— TASK DESCRIPTION —
Only the lines from the one containing "Task: Click the CAS# Latency 9.0 clocks field" to the end of the records belong in the copy. Reproduce them word for word and drop the pictures.

[Dataset records]
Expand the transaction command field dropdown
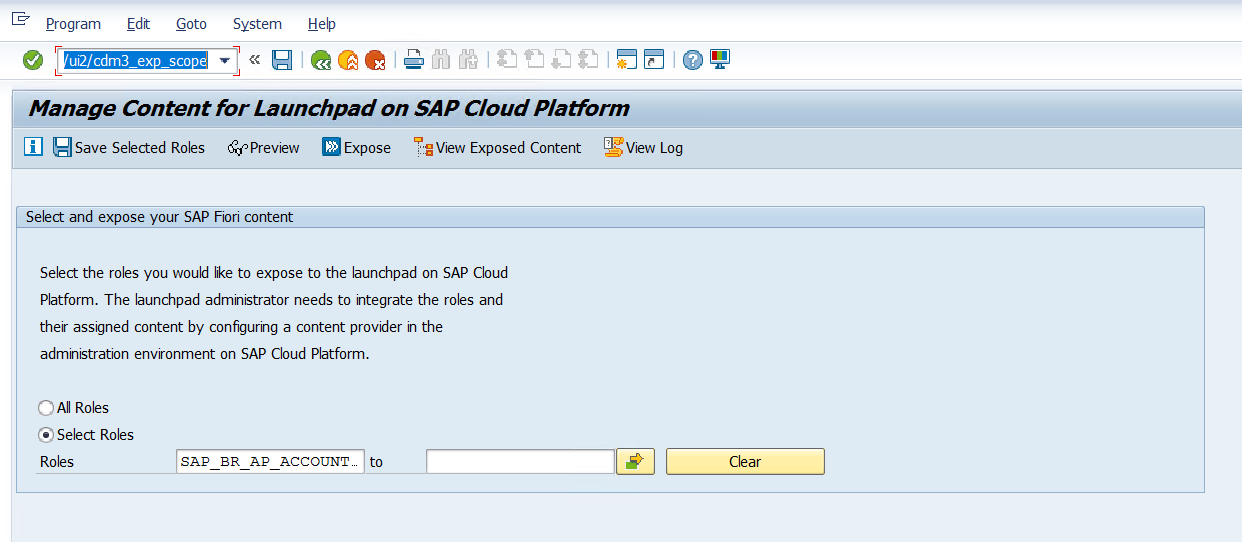pyautogui.click(x=225, y=61)
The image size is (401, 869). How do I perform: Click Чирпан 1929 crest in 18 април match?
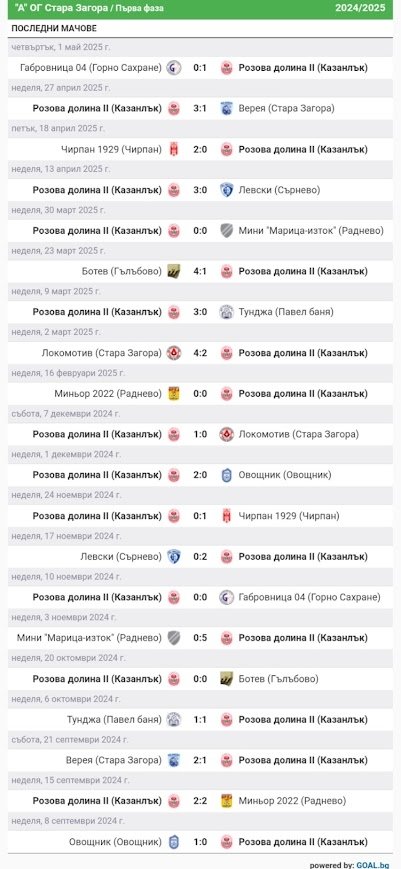(x=174, y=149)
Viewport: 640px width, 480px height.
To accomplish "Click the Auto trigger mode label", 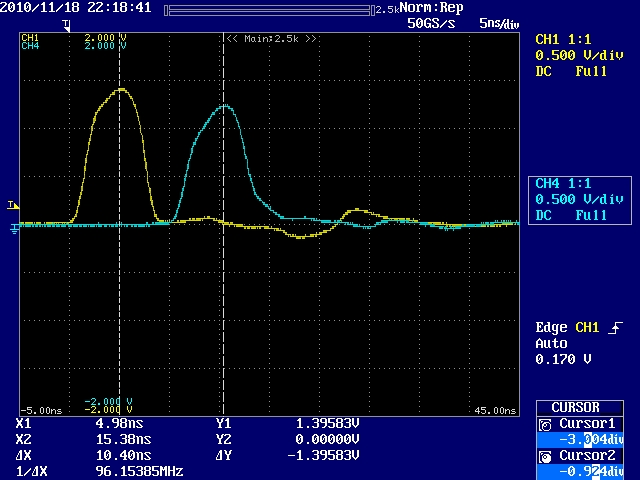I will click(551, 343).
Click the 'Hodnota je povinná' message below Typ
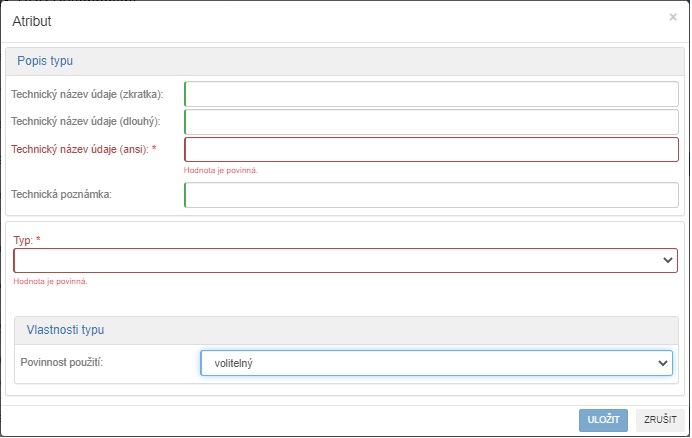Screen dimensions: 692x438 pyautogui.click(x=51, y=282)
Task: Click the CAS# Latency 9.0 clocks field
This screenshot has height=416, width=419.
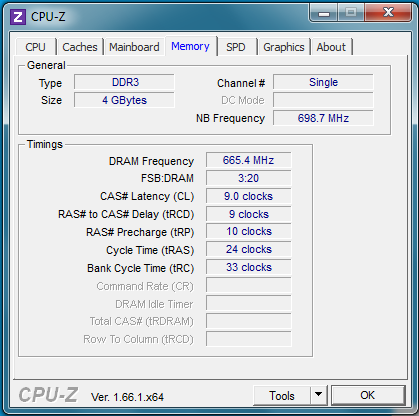Action: coord(249,196)
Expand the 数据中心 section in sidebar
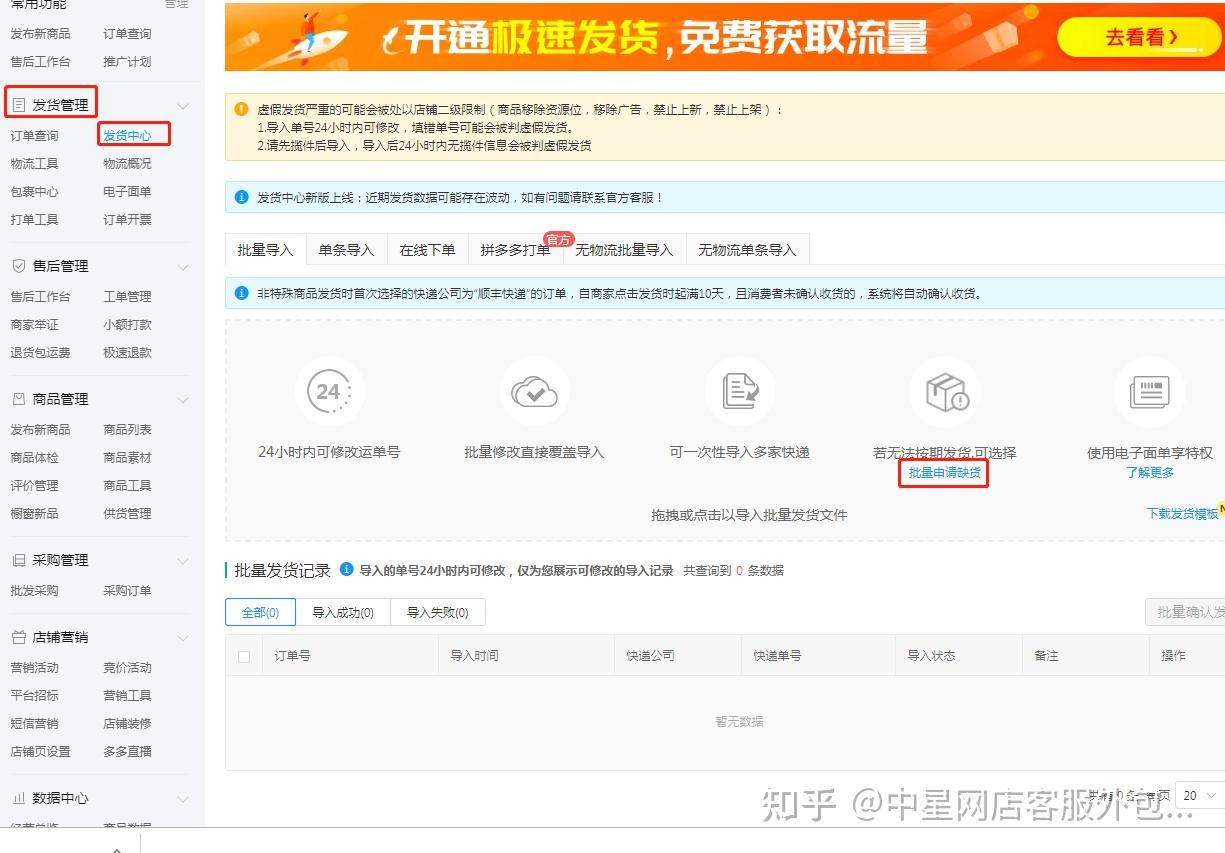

— RESPONSE TO THIS EXERCISE —
Task: Click the CAS# Latency 9.0 clocks field
This screenshot has height=416, width=419.
Action: coord(249,196)
Expand the 数据中心 section in sidebar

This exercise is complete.